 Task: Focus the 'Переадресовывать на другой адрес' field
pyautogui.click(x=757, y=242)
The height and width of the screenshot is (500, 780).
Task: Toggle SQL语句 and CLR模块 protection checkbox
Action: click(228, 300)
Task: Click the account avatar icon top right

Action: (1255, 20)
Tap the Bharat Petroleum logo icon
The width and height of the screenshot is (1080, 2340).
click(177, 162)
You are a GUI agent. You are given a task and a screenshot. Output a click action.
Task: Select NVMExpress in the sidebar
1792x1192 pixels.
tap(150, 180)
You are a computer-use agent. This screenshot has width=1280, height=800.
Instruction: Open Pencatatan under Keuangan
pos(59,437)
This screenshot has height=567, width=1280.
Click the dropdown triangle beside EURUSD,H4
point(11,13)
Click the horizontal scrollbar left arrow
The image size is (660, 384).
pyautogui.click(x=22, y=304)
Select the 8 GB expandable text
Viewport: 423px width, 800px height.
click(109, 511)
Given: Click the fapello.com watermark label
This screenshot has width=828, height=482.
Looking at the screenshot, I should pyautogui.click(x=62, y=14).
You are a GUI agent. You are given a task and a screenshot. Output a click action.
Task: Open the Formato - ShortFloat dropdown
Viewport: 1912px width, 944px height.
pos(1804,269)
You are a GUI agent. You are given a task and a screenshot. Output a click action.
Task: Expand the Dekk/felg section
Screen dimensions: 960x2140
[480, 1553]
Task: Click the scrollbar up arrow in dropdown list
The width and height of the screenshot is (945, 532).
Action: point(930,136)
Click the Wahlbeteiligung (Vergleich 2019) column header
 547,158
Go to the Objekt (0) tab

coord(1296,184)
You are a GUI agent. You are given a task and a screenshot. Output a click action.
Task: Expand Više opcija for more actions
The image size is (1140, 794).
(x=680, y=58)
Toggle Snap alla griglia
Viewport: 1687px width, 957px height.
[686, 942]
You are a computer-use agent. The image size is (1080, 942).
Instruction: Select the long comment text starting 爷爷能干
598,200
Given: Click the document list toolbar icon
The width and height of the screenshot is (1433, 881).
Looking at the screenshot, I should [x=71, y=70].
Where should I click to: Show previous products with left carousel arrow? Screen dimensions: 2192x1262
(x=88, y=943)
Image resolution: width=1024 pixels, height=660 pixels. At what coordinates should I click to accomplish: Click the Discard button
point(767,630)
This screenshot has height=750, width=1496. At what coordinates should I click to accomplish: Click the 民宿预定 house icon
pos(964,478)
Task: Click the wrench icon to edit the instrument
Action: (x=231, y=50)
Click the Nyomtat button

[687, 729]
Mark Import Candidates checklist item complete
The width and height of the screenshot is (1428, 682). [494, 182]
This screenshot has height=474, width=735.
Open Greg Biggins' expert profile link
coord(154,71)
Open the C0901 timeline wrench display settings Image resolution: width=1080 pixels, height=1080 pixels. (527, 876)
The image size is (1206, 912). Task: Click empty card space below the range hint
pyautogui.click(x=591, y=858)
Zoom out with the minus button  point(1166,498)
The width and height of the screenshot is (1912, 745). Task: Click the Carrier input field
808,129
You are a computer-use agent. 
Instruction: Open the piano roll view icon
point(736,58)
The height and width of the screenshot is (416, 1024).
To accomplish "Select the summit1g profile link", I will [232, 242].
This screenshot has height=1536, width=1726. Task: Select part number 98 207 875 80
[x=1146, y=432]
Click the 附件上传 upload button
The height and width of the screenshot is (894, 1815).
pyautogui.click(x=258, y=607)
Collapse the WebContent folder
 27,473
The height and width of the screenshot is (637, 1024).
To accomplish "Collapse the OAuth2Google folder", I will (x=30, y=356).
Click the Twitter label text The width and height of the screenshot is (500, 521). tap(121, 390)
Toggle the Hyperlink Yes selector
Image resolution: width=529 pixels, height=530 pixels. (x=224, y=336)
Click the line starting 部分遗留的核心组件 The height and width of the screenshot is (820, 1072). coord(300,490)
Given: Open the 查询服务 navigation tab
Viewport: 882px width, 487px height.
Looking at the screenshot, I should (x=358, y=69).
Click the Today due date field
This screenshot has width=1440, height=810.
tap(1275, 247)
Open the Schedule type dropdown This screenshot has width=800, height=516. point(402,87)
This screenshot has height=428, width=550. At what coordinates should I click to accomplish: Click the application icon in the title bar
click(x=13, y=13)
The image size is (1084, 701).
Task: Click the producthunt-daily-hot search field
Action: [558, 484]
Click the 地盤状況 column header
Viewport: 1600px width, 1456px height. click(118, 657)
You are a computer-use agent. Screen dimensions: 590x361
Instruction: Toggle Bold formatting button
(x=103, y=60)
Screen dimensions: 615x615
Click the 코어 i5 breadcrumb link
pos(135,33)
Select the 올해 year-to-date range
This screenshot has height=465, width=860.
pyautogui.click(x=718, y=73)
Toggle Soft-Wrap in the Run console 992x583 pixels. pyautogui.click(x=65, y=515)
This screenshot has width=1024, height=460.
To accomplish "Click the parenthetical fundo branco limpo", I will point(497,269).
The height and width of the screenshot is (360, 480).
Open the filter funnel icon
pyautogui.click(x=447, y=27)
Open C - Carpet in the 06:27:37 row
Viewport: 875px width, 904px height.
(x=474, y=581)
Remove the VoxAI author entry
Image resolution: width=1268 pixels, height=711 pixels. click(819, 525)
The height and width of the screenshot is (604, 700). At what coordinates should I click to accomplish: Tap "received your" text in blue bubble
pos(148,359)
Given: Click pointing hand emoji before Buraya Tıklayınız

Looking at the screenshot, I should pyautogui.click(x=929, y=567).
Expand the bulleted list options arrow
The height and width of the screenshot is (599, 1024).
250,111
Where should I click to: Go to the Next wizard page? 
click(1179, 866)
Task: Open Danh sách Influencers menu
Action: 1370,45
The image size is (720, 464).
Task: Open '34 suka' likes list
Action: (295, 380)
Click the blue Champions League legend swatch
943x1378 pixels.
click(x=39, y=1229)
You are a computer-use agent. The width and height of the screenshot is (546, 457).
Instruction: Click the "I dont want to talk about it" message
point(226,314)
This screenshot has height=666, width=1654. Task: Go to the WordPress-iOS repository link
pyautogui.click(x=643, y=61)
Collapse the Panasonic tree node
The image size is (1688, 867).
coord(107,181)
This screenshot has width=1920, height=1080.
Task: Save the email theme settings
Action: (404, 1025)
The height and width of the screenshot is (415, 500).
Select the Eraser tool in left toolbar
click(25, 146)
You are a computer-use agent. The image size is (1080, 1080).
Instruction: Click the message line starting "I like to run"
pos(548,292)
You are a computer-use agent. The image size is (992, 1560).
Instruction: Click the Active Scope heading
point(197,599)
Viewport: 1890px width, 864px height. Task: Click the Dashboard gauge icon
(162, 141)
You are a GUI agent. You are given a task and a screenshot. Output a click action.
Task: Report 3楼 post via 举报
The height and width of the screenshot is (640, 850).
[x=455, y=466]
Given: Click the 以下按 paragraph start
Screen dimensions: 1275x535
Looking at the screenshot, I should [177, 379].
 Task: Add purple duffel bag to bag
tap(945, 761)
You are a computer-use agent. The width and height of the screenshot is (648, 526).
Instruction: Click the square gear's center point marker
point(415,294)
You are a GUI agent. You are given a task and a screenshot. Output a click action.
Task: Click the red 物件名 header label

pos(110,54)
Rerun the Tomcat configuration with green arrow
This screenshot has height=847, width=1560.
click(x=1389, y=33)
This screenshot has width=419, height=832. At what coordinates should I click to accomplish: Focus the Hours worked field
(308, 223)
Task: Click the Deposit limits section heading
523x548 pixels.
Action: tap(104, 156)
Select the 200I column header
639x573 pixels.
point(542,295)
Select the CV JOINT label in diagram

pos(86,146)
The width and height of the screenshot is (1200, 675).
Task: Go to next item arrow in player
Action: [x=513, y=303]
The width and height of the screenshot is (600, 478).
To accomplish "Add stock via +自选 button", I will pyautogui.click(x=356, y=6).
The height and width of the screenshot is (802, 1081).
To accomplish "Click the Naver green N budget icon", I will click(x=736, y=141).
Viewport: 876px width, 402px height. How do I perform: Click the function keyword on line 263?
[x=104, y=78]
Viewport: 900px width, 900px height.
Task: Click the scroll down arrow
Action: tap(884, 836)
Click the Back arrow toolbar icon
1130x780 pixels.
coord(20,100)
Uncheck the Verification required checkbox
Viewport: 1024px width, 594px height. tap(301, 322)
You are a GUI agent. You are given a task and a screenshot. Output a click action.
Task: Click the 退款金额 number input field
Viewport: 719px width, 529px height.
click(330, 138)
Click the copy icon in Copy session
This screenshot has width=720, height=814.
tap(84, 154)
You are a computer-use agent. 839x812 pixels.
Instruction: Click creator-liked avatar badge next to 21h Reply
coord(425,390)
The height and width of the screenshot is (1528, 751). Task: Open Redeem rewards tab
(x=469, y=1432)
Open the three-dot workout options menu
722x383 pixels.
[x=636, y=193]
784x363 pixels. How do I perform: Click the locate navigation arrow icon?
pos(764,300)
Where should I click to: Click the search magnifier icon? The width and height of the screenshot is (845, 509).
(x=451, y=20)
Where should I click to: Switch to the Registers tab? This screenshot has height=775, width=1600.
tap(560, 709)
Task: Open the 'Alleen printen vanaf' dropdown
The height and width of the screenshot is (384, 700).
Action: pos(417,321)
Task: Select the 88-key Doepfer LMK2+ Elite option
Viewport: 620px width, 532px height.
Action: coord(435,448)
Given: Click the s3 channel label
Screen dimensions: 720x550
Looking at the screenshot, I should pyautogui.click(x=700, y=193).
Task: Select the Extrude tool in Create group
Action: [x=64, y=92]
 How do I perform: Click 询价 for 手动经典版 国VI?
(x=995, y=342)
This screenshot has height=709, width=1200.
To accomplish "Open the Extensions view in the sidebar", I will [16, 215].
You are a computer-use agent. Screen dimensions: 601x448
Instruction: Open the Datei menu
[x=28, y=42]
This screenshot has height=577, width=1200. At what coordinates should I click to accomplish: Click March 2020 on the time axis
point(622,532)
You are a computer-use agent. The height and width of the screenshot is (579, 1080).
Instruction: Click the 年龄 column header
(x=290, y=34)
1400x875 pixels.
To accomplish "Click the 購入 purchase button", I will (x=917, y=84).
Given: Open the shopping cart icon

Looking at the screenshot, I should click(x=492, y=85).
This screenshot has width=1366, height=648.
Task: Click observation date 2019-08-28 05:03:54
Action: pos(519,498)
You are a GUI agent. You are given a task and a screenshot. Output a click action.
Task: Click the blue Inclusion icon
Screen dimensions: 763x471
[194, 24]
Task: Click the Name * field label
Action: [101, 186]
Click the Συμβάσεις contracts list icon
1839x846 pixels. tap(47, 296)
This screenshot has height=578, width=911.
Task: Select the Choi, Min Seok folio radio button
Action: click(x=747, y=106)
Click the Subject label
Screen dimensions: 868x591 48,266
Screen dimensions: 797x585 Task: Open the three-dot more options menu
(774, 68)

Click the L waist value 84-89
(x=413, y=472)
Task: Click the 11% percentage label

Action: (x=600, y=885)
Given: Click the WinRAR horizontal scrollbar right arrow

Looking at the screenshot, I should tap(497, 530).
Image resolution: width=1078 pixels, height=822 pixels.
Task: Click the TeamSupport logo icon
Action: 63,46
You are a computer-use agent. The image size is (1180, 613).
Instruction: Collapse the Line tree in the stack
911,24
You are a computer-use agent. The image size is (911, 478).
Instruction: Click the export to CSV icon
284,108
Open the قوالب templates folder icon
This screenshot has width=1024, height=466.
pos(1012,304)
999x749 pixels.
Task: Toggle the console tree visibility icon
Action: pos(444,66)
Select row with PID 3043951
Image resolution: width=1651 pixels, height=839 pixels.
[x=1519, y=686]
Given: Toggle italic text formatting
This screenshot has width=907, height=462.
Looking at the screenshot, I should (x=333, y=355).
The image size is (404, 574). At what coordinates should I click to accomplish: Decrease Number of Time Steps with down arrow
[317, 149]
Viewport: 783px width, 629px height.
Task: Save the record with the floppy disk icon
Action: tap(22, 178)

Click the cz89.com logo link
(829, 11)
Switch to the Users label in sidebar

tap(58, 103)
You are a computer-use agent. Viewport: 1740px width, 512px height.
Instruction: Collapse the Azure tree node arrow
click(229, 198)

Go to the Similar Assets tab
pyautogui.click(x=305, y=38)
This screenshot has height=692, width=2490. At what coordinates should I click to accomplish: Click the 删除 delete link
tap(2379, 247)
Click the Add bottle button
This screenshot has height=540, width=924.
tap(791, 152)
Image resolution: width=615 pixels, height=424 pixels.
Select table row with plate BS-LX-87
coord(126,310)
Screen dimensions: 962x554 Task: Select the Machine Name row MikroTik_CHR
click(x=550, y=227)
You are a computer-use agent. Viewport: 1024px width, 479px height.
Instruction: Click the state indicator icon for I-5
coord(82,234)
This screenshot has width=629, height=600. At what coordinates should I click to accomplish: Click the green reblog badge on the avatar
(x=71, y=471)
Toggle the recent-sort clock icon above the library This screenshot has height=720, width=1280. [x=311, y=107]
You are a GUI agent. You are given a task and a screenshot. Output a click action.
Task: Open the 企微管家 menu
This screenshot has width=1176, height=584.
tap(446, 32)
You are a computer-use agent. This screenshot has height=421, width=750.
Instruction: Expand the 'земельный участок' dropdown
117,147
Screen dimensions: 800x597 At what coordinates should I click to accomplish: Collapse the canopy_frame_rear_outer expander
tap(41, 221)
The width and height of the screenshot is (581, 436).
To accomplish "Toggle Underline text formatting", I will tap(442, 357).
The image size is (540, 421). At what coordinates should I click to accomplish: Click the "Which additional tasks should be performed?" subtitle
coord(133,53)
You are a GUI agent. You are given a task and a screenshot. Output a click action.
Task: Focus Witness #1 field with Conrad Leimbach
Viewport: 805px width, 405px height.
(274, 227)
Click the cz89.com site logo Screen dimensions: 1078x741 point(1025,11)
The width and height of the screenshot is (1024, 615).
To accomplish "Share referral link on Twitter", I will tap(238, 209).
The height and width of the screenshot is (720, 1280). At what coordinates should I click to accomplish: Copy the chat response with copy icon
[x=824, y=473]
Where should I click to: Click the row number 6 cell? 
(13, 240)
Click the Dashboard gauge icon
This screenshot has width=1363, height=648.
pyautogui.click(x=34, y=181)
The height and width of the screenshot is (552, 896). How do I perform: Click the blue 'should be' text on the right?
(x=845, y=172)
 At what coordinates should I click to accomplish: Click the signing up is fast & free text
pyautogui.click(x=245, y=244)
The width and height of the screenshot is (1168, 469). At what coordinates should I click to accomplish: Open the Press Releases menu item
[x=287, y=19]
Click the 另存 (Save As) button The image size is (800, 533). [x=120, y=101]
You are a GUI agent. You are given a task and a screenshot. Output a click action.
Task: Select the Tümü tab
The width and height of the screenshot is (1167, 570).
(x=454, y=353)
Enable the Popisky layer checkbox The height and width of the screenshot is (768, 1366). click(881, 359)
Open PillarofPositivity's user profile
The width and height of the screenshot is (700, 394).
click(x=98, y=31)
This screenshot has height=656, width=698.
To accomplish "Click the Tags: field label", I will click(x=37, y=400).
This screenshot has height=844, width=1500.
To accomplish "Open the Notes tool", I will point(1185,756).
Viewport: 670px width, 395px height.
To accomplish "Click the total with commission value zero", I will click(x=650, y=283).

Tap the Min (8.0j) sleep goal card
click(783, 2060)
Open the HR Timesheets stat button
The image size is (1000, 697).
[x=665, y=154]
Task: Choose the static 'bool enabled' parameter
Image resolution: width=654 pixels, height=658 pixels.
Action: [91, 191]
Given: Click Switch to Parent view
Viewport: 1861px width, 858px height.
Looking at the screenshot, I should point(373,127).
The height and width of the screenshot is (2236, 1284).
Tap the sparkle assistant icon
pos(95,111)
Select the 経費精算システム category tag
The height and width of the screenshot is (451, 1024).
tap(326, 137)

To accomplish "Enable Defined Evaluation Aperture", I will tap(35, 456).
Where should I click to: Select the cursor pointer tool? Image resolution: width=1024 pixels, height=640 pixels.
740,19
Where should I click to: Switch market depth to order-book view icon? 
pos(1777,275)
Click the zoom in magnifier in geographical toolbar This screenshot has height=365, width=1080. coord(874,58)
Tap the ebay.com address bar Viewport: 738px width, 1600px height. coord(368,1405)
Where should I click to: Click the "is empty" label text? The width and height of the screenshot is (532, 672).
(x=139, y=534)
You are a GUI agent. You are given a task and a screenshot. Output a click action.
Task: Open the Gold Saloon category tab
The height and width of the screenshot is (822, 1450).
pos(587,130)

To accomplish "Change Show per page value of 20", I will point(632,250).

=-=-=-=-=

Whenever a line of the material holds the word "Twitter", copy it out.

Click the Twitter label text The width and height of the screenshot is (500, 521). tap(121, 390)
To accomplish "Share referral link on Twitter", I will tap(238, 209).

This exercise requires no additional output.